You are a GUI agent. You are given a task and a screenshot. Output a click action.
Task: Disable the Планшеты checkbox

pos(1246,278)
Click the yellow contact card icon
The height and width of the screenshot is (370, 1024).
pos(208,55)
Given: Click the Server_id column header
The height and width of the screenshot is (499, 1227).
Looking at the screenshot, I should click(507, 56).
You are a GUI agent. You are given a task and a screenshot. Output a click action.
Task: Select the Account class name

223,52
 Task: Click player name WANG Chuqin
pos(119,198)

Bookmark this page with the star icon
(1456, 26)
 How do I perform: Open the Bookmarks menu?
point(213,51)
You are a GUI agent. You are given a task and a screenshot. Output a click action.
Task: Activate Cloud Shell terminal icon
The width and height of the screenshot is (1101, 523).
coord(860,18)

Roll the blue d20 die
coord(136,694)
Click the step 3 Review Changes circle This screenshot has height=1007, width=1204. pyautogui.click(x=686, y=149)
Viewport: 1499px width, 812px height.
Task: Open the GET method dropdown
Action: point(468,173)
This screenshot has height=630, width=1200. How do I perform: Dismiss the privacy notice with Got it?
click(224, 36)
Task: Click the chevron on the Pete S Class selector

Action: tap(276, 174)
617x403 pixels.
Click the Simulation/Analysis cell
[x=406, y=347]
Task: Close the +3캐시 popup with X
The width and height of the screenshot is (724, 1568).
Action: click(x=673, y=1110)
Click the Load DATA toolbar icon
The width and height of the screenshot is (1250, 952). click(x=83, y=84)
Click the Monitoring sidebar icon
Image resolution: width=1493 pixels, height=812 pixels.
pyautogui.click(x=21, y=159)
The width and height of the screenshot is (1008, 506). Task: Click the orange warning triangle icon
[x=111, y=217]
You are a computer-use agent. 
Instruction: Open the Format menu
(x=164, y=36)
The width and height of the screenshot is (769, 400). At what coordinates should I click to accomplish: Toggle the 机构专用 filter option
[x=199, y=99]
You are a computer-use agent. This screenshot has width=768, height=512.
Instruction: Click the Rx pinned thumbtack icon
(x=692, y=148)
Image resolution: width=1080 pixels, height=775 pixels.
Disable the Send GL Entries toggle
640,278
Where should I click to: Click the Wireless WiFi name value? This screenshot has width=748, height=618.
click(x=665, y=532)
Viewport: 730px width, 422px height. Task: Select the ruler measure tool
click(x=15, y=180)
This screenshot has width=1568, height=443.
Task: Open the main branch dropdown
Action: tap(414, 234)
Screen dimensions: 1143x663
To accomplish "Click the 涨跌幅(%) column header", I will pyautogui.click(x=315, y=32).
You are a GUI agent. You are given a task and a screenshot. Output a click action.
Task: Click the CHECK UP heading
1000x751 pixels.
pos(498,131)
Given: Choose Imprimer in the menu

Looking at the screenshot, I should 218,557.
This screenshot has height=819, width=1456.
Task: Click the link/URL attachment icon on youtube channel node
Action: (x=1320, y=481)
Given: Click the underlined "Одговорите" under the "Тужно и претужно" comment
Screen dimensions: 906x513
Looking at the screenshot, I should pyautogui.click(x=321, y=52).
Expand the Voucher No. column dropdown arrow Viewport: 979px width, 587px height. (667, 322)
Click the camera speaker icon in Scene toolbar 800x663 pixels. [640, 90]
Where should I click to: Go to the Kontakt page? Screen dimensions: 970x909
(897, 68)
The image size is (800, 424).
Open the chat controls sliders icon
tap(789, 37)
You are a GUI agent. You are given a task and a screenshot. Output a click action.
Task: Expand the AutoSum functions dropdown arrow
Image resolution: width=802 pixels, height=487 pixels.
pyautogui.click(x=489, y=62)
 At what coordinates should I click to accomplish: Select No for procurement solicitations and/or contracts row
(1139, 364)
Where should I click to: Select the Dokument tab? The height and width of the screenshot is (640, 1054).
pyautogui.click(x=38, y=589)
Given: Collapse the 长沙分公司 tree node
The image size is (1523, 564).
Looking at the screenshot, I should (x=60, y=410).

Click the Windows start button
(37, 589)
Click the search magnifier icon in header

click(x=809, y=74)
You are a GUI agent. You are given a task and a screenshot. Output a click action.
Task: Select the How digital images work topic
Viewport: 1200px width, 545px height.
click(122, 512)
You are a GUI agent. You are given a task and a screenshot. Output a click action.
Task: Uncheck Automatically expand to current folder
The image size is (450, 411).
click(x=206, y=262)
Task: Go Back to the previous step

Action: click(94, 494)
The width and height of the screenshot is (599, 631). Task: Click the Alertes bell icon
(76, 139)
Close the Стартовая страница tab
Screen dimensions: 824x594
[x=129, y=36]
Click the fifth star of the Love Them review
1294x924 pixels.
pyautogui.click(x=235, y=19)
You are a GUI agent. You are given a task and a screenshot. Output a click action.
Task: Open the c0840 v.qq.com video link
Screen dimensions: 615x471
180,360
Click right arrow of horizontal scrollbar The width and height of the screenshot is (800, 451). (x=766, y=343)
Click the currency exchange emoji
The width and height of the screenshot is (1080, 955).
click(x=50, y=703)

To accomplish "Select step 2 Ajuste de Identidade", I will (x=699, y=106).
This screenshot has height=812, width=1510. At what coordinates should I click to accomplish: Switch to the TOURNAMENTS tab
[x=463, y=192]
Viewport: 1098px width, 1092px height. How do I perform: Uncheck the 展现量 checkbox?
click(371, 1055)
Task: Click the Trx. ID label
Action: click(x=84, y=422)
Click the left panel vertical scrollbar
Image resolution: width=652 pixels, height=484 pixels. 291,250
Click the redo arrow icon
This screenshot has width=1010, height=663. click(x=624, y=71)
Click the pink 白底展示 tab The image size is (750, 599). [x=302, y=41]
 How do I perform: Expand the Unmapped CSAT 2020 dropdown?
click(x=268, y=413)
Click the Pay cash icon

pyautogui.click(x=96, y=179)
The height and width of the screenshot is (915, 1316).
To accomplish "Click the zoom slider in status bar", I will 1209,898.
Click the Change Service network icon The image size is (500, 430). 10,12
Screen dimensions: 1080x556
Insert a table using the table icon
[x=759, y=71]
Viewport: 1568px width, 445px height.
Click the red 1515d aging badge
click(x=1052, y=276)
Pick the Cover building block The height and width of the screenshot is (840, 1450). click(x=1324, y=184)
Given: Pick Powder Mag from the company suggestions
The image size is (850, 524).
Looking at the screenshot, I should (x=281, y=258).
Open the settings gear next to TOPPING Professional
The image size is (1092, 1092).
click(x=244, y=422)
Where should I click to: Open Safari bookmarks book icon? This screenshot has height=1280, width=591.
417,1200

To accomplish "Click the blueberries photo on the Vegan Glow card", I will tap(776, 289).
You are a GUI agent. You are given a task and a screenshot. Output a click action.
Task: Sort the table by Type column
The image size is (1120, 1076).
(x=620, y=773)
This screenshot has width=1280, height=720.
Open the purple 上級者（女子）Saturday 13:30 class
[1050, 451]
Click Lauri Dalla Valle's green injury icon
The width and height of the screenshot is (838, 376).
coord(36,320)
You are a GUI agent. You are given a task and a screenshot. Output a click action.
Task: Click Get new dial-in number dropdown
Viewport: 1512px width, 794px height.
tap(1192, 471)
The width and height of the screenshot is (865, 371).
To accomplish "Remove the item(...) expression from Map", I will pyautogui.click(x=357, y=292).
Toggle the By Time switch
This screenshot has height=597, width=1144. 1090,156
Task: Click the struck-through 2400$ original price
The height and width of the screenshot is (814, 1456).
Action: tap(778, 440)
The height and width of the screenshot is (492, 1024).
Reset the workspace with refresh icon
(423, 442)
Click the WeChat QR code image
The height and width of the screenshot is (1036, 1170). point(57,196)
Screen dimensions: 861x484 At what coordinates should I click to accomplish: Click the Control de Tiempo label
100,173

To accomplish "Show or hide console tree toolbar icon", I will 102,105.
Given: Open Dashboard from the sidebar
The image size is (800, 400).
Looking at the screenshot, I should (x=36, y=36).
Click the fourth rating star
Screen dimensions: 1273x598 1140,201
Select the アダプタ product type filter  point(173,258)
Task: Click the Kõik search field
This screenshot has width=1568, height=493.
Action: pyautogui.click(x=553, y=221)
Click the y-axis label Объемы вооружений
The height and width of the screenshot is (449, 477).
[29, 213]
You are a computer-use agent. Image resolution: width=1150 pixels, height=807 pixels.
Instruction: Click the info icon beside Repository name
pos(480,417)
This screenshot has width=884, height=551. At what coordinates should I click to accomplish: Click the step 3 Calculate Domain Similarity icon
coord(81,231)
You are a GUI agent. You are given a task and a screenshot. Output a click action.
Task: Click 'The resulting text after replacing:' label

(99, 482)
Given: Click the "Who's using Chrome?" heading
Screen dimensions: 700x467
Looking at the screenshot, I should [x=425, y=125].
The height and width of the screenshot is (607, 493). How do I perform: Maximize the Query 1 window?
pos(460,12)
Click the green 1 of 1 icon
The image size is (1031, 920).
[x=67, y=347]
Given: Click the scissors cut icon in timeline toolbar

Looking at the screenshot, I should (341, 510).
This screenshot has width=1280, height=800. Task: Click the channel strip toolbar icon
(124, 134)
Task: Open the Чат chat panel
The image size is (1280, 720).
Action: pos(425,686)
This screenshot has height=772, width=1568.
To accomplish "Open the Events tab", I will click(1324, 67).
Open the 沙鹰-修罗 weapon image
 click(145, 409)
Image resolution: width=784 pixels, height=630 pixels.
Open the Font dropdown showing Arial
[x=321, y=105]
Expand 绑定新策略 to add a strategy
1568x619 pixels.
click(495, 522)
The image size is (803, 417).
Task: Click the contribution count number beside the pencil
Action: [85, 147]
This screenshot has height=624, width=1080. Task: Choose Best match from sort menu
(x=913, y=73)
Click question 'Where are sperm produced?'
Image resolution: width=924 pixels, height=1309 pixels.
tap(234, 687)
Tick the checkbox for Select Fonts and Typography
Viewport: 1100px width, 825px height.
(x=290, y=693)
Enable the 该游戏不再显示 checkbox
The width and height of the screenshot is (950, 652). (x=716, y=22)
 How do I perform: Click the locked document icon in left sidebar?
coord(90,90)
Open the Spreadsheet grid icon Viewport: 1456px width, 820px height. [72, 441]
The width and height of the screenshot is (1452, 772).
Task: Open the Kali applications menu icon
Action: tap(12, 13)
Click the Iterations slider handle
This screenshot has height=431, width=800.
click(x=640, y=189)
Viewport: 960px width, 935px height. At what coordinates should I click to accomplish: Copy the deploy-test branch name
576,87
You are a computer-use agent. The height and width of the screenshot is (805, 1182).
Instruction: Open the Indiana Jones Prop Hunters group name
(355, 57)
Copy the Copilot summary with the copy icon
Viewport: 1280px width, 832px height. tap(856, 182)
⁂
Go to the line in the material above that contains "This screenshot has height=772, width=1568." and copy exactly from there through the line that contains "Image resolution: width=784", stopping after it.

This screenshot has height=772, width=1568.
To accomplish "Open the Events tab", I will click(1324, 67).
Open the 沙鹰-修罗 weapon image
 click(145, 409)
Image resolution: width=784 pixels, height=630 pixels.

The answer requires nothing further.